▶ _Input for this task_:
Start of Block

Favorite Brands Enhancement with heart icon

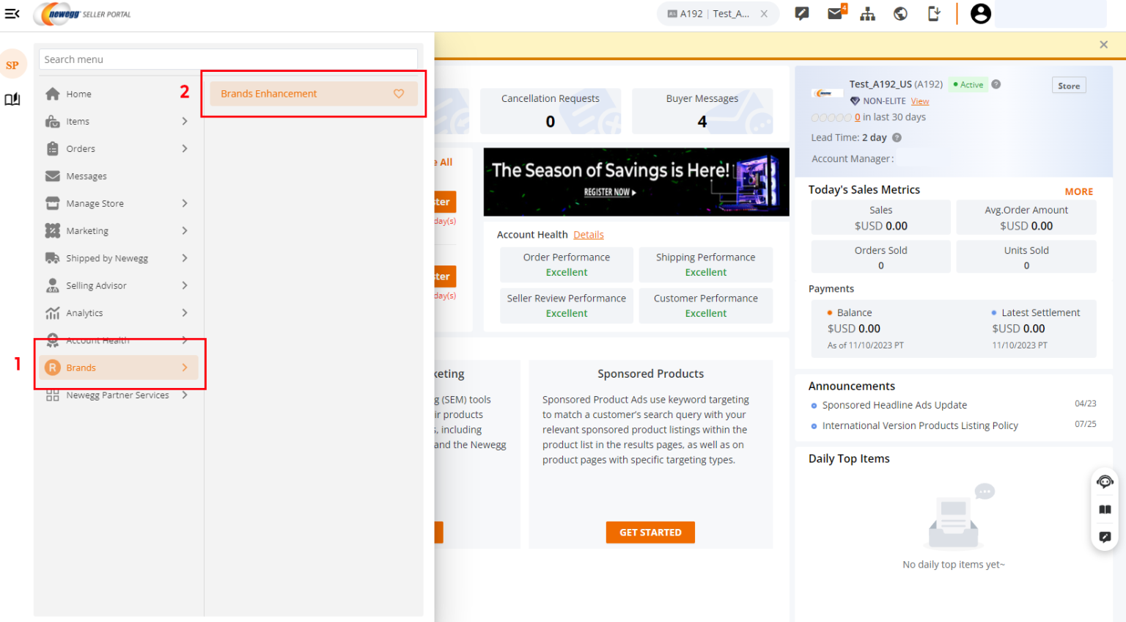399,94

End of Block
Start of Block

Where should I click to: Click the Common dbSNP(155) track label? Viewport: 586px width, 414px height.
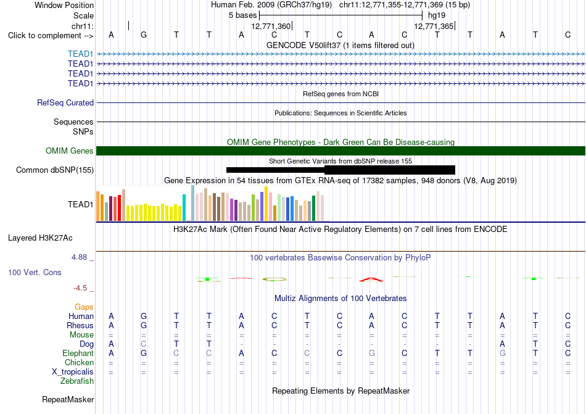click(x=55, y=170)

End of Block
Start of Block

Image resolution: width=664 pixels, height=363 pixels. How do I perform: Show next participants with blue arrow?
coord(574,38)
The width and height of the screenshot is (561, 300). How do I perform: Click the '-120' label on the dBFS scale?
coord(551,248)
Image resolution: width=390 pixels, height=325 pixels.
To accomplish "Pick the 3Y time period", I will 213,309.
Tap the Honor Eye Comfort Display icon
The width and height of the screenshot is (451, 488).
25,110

End of Block

▶ _Assignment_: Take the lines above from the one containing "Image resolution: width=664" to the one containing "Image resolution: width=390" and retype them exactly, both ends included, with nothing added.

▶ _Response below_:
Image resolution: width=664 pixels, height=363 pixels. How do I perform: Show next participants with blue arrow?
coord(574,38)
The width and height of the screenshot is (561, 300). How do I perform: Click the '-120' label on the dBFS scale?
coord(551,248)
Image resolution: width=390 pixels, height=325 pixels.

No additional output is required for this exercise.